Records from a collection:
-- Opening Marker --
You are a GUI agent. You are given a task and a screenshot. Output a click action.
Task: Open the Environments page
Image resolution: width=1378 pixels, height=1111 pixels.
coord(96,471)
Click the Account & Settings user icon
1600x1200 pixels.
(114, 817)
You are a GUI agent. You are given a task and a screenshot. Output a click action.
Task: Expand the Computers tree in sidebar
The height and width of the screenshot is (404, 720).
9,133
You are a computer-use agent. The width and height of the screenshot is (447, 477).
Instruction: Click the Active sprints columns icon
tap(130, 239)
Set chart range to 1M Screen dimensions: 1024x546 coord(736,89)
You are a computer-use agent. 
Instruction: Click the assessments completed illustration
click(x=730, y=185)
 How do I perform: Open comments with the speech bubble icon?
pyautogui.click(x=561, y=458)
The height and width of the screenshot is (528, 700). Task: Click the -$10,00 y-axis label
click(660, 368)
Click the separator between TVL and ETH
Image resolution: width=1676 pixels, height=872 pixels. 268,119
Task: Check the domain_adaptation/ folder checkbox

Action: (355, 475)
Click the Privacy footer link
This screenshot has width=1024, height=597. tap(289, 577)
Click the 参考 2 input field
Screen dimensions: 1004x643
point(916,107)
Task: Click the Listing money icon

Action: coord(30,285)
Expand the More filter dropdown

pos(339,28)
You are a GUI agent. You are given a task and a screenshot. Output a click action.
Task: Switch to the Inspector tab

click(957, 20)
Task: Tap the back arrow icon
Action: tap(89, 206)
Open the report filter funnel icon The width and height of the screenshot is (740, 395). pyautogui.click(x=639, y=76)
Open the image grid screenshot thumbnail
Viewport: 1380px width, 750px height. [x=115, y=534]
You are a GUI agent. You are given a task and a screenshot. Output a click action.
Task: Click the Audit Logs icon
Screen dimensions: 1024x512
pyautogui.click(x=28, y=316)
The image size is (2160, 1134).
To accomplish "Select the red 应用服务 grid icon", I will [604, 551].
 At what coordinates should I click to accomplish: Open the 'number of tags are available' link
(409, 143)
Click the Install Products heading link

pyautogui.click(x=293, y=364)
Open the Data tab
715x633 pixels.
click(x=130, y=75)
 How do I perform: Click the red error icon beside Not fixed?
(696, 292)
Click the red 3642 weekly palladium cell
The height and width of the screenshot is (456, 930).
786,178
-- Closing Marker --
### PROBLEM STATEMENT
Repeat every record, exactly as written.

### ANSWER BOX
You are a GUI agent. You are given a task and a screenshot. Output a click action.
Task: Open the Environments page
Image resolution: width=1378 pixels, height=1111 pixels.
coord(96,471)
Click the Account & Settings user icon
1600x1200 pixels.
(114, 817)
You are a GUI agent. You are given a task and a screenshot. Output a click action.
Task: Expand the Computers tree in sidebar
The height and width of the screenshot is (404, 720).
9,133
You are a computer-use agent. The width and height of the screenshot is (447, 477).
Instruction: Click the Active sprints columns icon
tap(130, 239)
Set chart range to 1M Screen dimensions: 1024x546 coord(736,89)
You are a computer-use agent. 
Instruction: Click the assessments completed illustration
click(x=730, y=185)
 How do I perform: Open comments with the speech bubble icon?
pyautogui.click(x=561, y=458)
The height and width of the screenshot is (528, 700). Task: Click the -$10,00 y-axis label
click(660, 368)
Click the separator between TVL and ETH
Image resolution: width=1676 pixels, height=872 pixels. 268,119
Task: Check the domain_adaptation/ folder checkbox

Action: (355, 475)
Click the Privacy footer link
This screenshot has width=1024, height=597. tap(289, 577)
Click the 参考 2 input field
Screen dimensions: 1004x643
point(916,107)
Task: Click the Listing money icon

Action: coord(30,285)
Expand the More filter dropdown

pos(339,28)
You are a GUI agent. You are given a task and a screenshot. Output a click action.
Task: Switch to the Inspector tab

click(957, 20)
Task: Tap the back arrow icon
Action: tap(89, 206)
Open the report filter funnel icon The width and height of the screenshot is (740, 395). pyautogui.click(x=639, y=76)
Open the image grid screenshot thumbnail
Viewport: 1380px width, 750px height. [x=115, y=534]
You are a GUI agent. You are given a task and a screenshot. Output a click action.
Task: Click the Audit Logs icon
Screen dimensions: 1024x512
pyautogui.click(x=28, y=316)
The image size is (2160, 1134).
To accomplish "Select the red 应用服务 grid icon", I will [604, 551].
 At what coordinates should I click to accomplish: Open the 'number of tags are available' link
(409, 143)
Click the Install Products heading link

pyautogui.click(x=293, y=364)
Open the Data tab
715x633 pixels.
click(x=130, y=75)
 How do I perform: Click the red error icon beside Not fixed?
(696, 292)
Click the red 3642 weekly palladium cell
The height and width of the screenshot is (456, 930).
786,178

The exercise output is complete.